Several years ago, I received some fantastic Product Management training from Steve Johnson of Pragmatic Marketing. In addition to Steve’s insightful personal anecdotes about working in and guiding product development and marketing, the training included the advice that “Personas” – or carefully chosen example users – should be used to guide the product requirements, development and marketing.
Something about the concept of personas resonated with me, so I did a good bit of research on personas, including reading “The Inmates are Running the Asylum” a very persuasive book by Alan Cooper in which he first introduces the concept of personas for product development. After several months of research, my sense that personas could be a very valuable tool for influencing the overall goodness of the product under development was stronger than when I’d started.
Let me interrupt this recollection to tell you something about myself. I’ve been in software design and development for 20 years. Over the course of my career, I have sometimes found myself in the frustrating situation of knowing the product I was working on was being mis-built. That is, that the developers and management were making technical and implementation decisions that simply wouldn’t work for the intended user base. Maybe it was my years in technical support, maybe the fact that I am the child of business owners – I don’t know, but somehow, on these occasions I knew that our values and judgments were off. Sometimes I knew better choices. More often I just knew that we didn’t know enough.
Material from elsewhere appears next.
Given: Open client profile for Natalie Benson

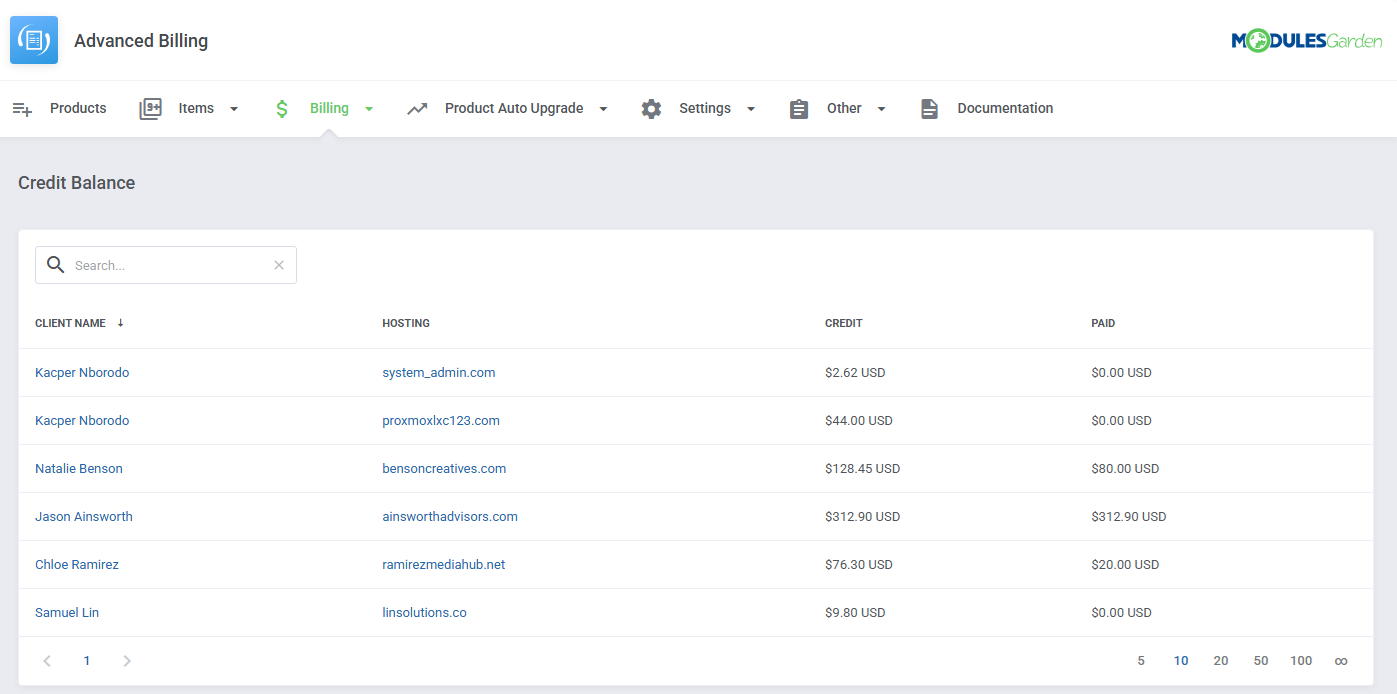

This mis-building of product is never intentional, as everyone always wants their product to succeed. Just getting a project approved takes a tremendous amount of work. First, there is the market research, executive presentations, evangelizing, and board meetings. Then there is the research and writing of lengthy requirements, followed by the writing and debating of lengthy specification documents. Until, finally, we get the chance to actually build the product. In the end, it is the developers and their management who really decide what gets built, how and when. Yet, we developers are usually the ones with the least exposure to the user and the market.
Companies try various means to expose us developers to the needs of the user including corporate trips to user sites, user visits to headquarters, highly detailed requirements, lengthy specifications, use-cases, scenarios, etc. However, none of these accomplish what the persona promises to do.
The persona promises us:
- A realistic description of “the right” user and his needs, skills and desires.
- An awareness of the environment in which our product will be used
- The ability to empathize with the user
Thus guiding a team of developers to make good, consistent, long term and common decisions while implementing the product.
I finally got the opportunity to give personas a try. You can read about my experience in detail in the August '07 issue of the Pragmatic Marketer. Until that’s available, I’ll summarize the experience here by saying: personas
brought a sea change at every level. Product
decision making improved immediately throughout the organization.
In particular:
- Developers felt empowered.
- Product Management and Development were finally on the same page.
- Product Managers were required to do far less internal evangelizing.
- Developers documented less and coded more.
- First-pass implementations met the users’ needs while matching their skills.
- Marketing improved their customer and prospect communications
It’s now been a few years since I was first introduced to the concept of personas and I remain very impressed with the immediate and long-term impact of good personas.
Since the concept of personas, their value and their impact is not yet widely established, I have started this blog to help get the word out.